4

I've searched a lot but I couldn't find a propper solution for my problem. I wrote a xml file containing all episode information of a TV-Show. It's 38 kb and contains attributes and strings for about 680 variables. At first I simply read it with the help of XMLTextReader which worked fine with my quadcore. But my wifes five year old laptop took about 30 seconds to read it. So I thought about multithreading but I get an exception because the file is already opened.
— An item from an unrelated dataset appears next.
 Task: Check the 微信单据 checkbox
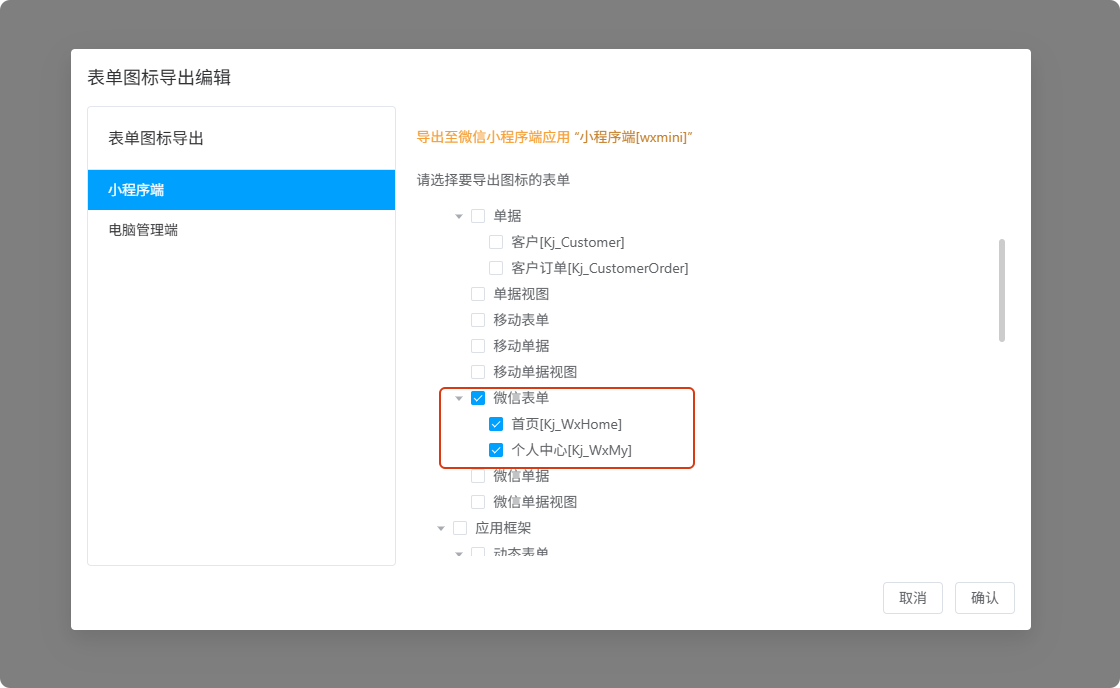(x=478, y=476)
Thread start looks like this

while (reader.Read())
{
   ...
   else if (reader.NodeType == XmlNodeType.Element)
   {
       if (reader.Name.Equals("Season1"))
       {
           current.seasonNr = 0;
           current.currentSeason = season[0];
           current.reader = reader;
           seasonThread[0].Start(current);
       }
       else if (reader.Name.Equals("Season2"))
       {
           current.seasonNr = 1;
           current.currentSeason = season[1];
           current.reader = reader;
           seasonThread[1].Start(current);
       }

And the parsing method like this

reader.Read();

for (episodeNr = 0; episodeNr < tmp.currentSeason.episode.Length; episodeNr++)
{
    reader.MoveToFirstAttribute();
    tmp.currentSeason.episode[episodeNr].id = reader.ReadContentAsInt();
    ...
}

But it doesn't work...

I pass the reader because I want the 'cursor' to be in the right position. But I also have no clue if this could work at all.

Please help!

EDIT: Guys where did I wrote about IE?? The program I wrote parses the file. I run it on my PC and on the laptop. No IE at all.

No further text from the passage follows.